The point is, having one column set as a CHAR(15) instead of a VARCHAR(15) (probably) won't kill its performance. Similarly, one table with 56 columns isn't a deal breaker. The real problem comes up when you have a repetitive pattern of these anti-patterns throughout an entire large database. The following screenshot came from a database I was performance tuning because it had gound to a painful halt. Even basic queries returning a few thousand rows were taking minutes (sometimes dozens of minutes) to execute and return results. Note the data size going through the query node I was examining, a whopping 57GB!
When I saw this result I couldn't believe it. It seemed impossible because the entire database was only 32 GB yet that one step in this view was moving 57 GB around! I double and triple checked the stats, and it was happening. No wonder it was slow!
The view that produced that screenshot suffered from all of the anti-patterns I described above. Considering that SQL Server runs on dedicated hardware, has many cores, and RAM in the 100s of GB, a small- to medium-sized database should not be able to brint it to its knees and speaks of how poorly the database was designed. That's painfully true if you compare that to the performance I was able to pull from PostgreSQL on a Raspberry Pi 2B+.

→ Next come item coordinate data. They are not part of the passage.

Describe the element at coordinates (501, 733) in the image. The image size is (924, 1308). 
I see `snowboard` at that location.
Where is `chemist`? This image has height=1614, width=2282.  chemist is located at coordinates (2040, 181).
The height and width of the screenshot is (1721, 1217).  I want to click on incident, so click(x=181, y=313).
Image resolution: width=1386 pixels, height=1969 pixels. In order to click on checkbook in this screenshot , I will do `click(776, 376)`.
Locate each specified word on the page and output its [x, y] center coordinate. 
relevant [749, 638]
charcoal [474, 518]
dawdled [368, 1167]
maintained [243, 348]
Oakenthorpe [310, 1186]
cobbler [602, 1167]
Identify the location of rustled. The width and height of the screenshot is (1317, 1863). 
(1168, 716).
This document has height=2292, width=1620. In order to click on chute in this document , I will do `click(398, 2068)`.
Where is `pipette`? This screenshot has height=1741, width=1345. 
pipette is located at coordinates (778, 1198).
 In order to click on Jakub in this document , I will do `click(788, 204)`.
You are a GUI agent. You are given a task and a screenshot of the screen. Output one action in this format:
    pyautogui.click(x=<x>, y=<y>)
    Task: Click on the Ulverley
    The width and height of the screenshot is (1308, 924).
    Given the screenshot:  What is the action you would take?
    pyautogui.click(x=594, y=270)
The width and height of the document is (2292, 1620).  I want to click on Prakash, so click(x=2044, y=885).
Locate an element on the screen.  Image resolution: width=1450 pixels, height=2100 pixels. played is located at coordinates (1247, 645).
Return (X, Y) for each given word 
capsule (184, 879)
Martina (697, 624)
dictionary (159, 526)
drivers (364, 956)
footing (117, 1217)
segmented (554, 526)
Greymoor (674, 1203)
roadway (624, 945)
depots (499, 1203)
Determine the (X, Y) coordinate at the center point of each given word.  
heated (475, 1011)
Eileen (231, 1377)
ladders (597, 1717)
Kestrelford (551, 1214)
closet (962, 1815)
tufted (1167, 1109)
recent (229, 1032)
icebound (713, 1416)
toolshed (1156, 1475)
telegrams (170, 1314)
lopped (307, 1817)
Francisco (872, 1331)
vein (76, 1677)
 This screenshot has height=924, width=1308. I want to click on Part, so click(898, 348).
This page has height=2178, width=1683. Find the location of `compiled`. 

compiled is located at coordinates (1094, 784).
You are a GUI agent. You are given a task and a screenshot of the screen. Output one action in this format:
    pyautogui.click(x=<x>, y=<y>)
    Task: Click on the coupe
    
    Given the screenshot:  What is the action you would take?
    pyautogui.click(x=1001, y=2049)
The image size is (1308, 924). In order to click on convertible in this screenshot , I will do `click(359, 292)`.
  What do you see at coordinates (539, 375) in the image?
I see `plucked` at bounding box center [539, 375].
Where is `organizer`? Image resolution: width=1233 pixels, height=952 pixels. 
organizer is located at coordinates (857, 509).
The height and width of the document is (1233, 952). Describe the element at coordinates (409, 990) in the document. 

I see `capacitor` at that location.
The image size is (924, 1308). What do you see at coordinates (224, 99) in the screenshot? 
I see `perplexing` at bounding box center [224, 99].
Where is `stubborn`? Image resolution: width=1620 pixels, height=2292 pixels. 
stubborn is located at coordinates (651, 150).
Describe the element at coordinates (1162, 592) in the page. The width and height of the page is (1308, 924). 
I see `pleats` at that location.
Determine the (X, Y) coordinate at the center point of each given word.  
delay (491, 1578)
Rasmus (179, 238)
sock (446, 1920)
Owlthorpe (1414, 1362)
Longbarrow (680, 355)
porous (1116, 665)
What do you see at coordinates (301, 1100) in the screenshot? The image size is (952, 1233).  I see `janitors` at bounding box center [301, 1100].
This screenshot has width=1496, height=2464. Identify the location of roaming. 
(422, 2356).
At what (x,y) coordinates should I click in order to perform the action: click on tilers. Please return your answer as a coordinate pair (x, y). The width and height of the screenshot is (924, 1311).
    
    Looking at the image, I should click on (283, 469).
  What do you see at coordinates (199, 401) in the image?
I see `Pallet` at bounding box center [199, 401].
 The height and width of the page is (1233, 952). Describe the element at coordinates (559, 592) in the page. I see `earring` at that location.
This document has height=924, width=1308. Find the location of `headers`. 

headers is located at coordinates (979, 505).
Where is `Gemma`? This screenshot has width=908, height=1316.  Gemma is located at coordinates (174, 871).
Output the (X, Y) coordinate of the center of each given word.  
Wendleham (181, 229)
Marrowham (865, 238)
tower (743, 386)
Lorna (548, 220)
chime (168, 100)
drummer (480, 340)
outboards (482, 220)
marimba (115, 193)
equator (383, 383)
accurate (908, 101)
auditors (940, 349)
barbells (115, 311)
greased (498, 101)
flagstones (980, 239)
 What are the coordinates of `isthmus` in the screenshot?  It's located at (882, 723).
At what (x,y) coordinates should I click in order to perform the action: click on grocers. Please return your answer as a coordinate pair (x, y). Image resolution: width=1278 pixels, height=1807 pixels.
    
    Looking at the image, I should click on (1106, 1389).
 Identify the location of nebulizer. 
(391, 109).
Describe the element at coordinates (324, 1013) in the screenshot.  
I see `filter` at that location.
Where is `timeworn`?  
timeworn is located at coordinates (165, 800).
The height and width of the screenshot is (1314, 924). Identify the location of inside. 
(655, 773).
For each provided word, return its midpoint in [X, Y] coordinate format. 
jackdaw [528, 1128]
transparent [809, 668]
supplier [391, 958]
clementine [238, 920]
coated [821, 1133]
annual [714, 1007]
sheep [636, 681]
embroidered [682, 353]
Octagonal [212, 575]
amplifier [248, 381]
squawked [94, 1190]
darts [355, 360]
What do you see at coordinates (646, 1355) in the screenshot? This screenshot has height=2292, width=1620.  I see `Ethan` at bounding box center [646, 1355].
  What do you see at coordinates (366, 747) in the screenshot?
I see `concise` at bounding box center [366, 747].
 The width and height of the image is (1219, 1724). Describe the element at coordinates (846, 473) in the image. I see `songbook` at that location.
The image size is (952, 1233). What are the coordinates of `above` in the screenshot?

The little mistakes add up.
Anti-pattern Overview
Now for a handy summary of what to avoid to avoid these anti-patterns:
- AP1: Missing PK indicates wide-spread problems. Good luck.
- AP2: Wrong data type
- AP3: Too many columns
- AP4: Wrong data type
- AP5: Dead weight everywhere
- AP6: Super-views have big egos
Parting thoughts
I have made all these mistakes myself in various projects. There's a database I built more than five years ago that still lives on despite the multitude of mistakes and oversights I made in my initial designs. It wasn't long after I made those exact mistakes that I wrote this post! One by one I'm righting my previous mistakes, but refactoring a database of that scale isn't easy either.
I will end this post with the same challenge I gave to myself in 2013.
Set aside dedicated time every week to do something that will likely lead to a mistake I can learn from.